By Shouji Gatou and Yuka Nakajima. Released in Japan by Enterbrain. Released in North America by J-Novel Club. Translated by Elizabeth Ellis.
I’m still trying to figure out why I find Amagi Brilliant Park so hard to like but difficult to drop. Part of it may simply be an issue that I have with several light novel series, notably Index: the author is trying to be funny but I’m not laughing. As with the third volume, this book consists of one long story and several shorter ones. The long story gives us a deeper look at Bando Biino, one of the part-time staffers we’ve met before, whose gag was that she always wound up bloody due to accidents. The story behind this could actually be very depressing and chilling if the author wanted to (and the afterword hints that he was talked out of doing so), as it turns out that she’s under a very nasty curse that influences all of those around her. The trouble is that the resolution to this is a) a sexually harassing doctor who isn’t as funny as the author imagines, and b) a ritual that is really a parody of TV quiz shows, which is DIRE.
The problem is that when the author isn’t trying to be funny, this is actually rather good. Biino’s situation is horrible, and seeing her perky optimism slowly break down is devastating. We even get some depth added to Tiramii, the lecherous dog mascot thing, who takes a non-lecherous (mostly) shine to Biino and resolves to help her. There’s also some intriguing stuff with Seiya, who spends much of the story irritated at Biino but not to the extent that he actually does anything about it, which is hinted to be due to his strong resolve – the curse can’t make him abuse her. And then we see Biino’s brother, who has now been released from an institution he was put into after trying to kill her, now out, recovered, and ready to love his sister – they’re not really related! – and you just have to facepalm. It feels like I’m reading something where the dials are set in precisely the wrong positions to be fun.

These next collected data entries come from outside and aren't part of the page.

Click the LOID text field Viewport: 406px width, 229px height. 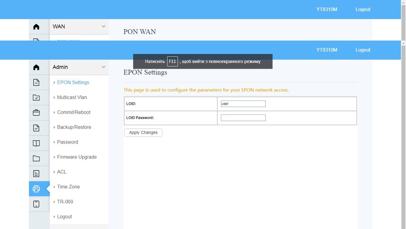point(243,104)
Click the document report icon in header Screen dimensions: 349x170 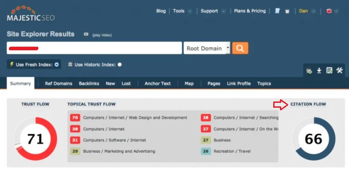(x=277, y=11)
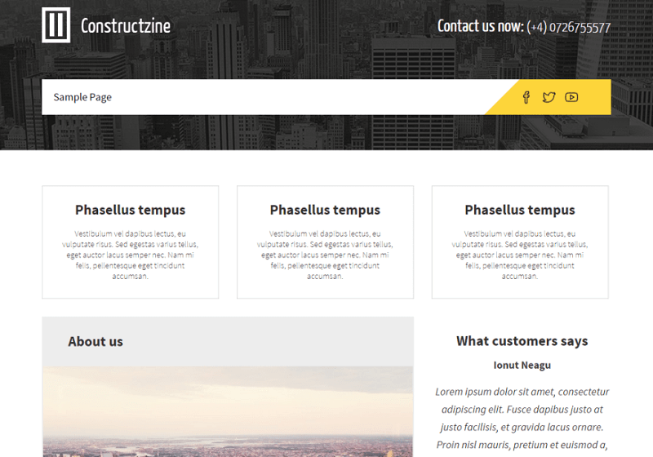Click the Ionut Neagu customer name
This screenshot has height=457, width=653.
click(x=522, y=365)
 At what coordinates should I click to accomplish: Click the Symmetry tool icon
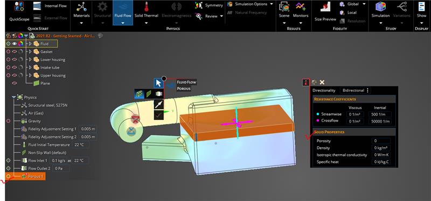coord(198,5)
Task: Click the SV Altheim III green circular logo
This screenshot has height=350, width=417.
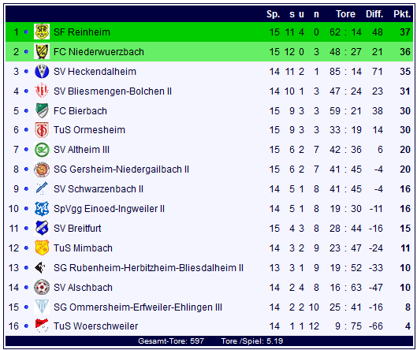Action: (42, 150)
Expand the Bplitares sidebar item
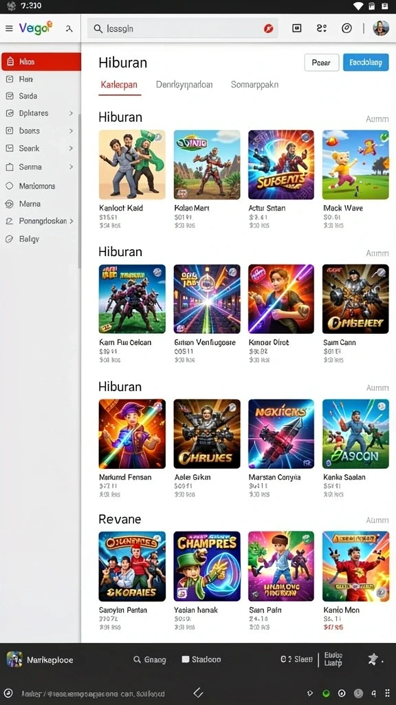 [71, 114]
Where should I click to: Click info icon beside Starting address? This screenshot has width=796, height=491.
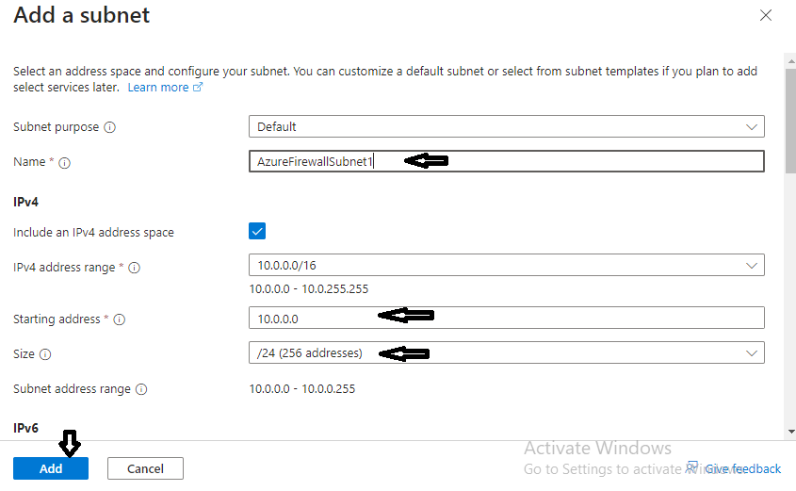(120, 319)
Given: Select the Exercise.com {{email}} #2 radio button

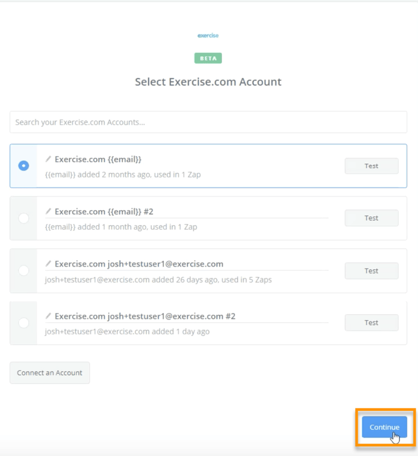Looking at the screenshot, I should click(x=24, y=218).
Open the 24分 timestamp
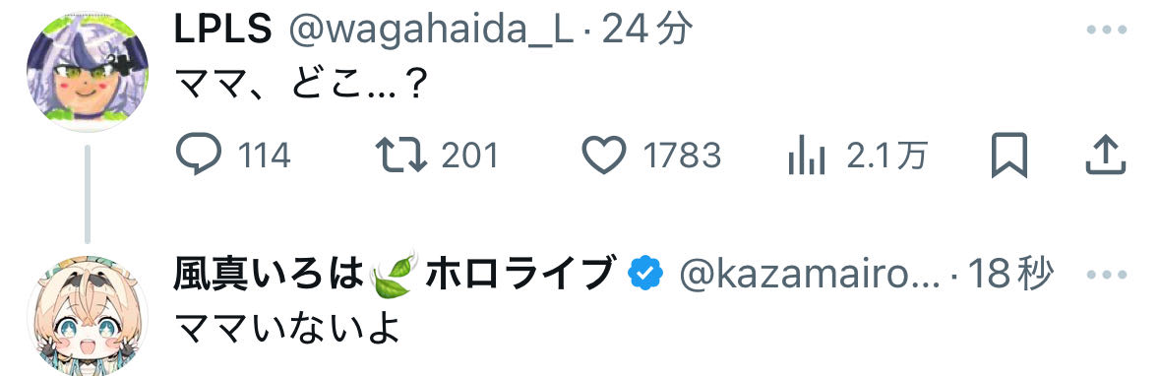 647,31
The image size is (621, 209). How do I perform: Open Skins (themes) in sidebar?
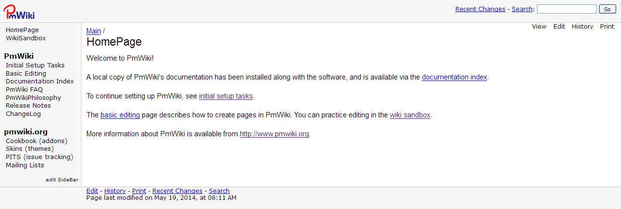click(30, 149)
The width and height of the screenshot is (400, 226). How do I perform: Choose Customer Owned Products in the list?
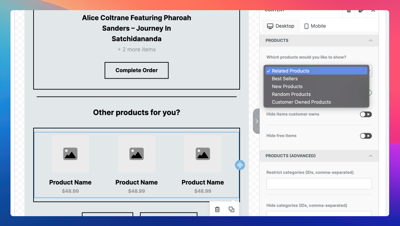301,102
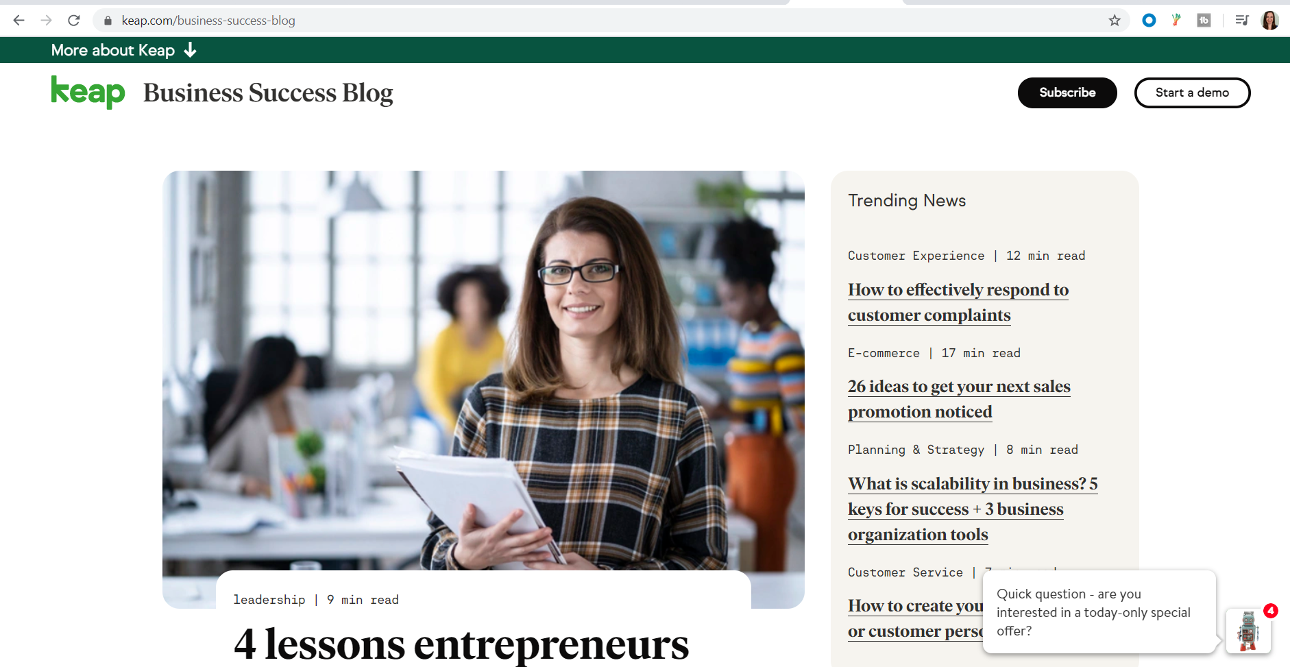The height and width of the screenshot is (667, 1290).
Task: Click the Quick question chat popup
Action: coord(1099,611)
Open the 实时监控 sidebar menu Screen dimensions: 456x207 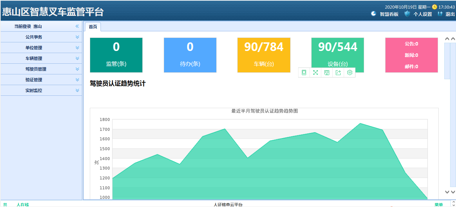[77, 90]
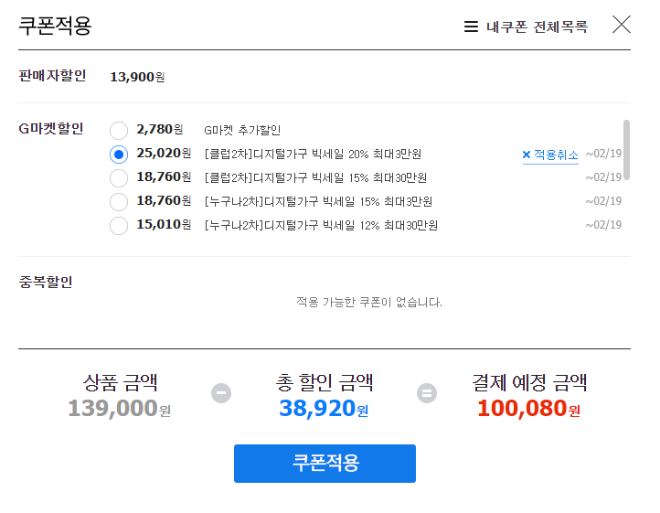Click the blue 쿠폰적용 button
Image resolution: width=660 pixels, height=513 pixels.
point(325,464)
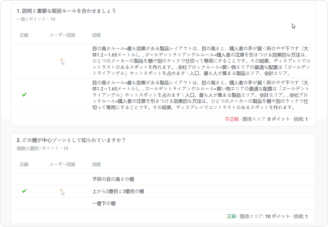
Task: Click the 複数の選択 question type label
Action: pyautogui.click(x=27, y=148)
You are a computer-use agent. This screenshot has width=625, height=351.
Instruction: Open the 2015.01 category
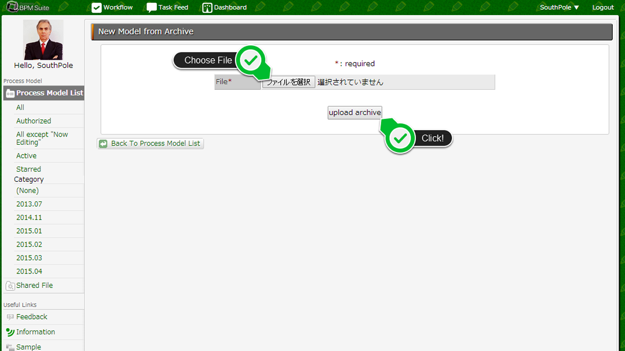[29, 231]
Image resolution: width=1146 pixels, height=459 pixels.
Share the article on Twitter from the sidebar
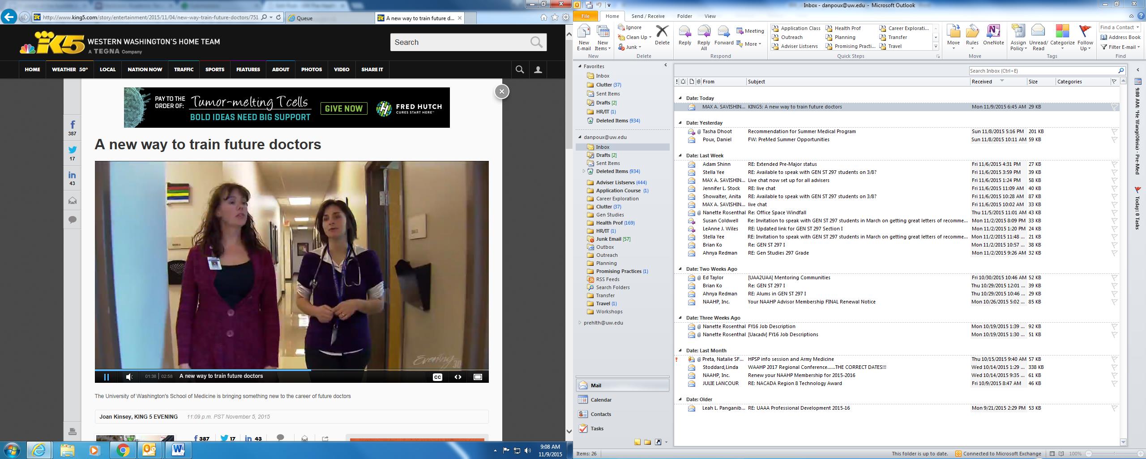click(72, 150)
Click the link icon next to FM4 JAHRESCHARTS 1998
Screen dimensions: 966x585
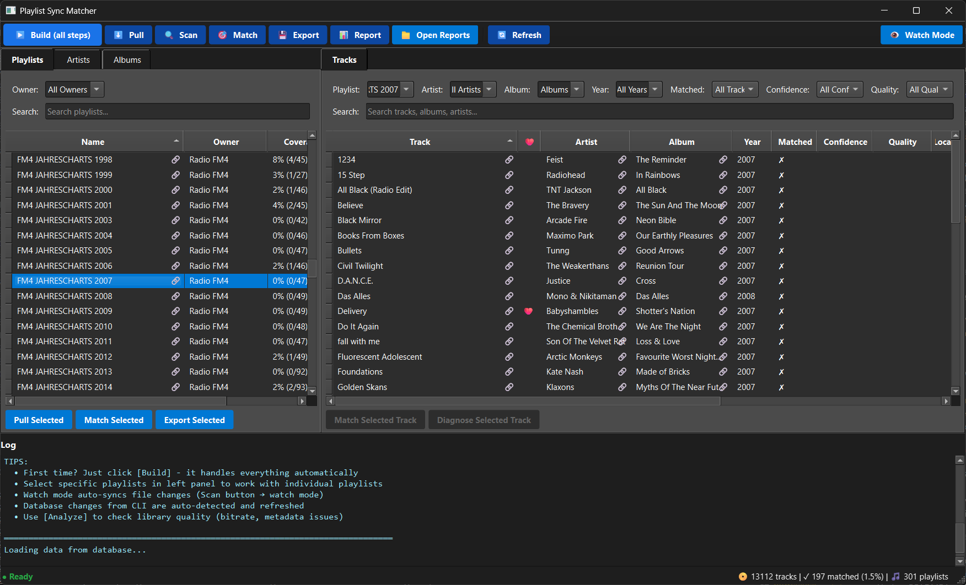tap(175, 160)

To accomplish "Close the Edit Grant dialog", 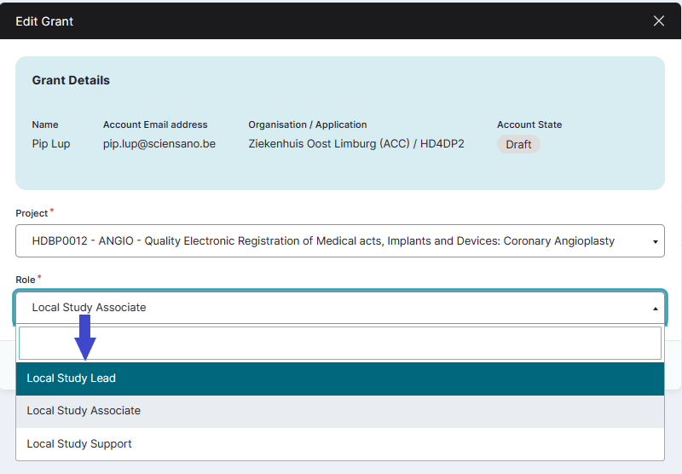I will pyautogui.click(x=658, y=21).
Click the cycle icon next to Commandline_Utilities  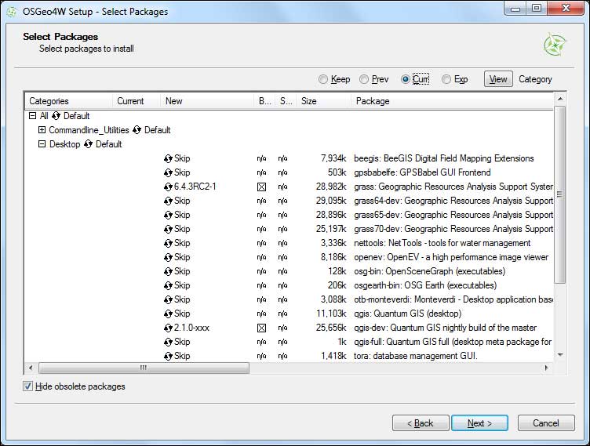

The rest of the short stories run along the same lines. The best shows a curious (and possibly jealous) Isuzu tailing Seiya as he goes to a meeting with what turns out to be his stepsister, who is trying (unsuccessfully) to patch things up between him and his father. Seiya is normally default obnoxious, and it’s nice to see that this comes from a very real difficult childhood, which is not simply easily resolved by a cute little sister type. The one story played entirely for comedy involves one of the park’s staff (a dinosaur mascot thing) trying to make a promotional video of the park, and being told to make it less dull. This is done for pure comedy, which sometimes does actually work (Isuzu’s ongoing reactions) and sometimes doesn’t (everything else).
It’s possible that I’m just a grumpy cuss, and certainly those who watched the anime and enjoyed it should like this. But I really think the author’s strengths lie in more dramatic writing, and all Amagi Brilliant Park does is make me miss Full Metal Panic.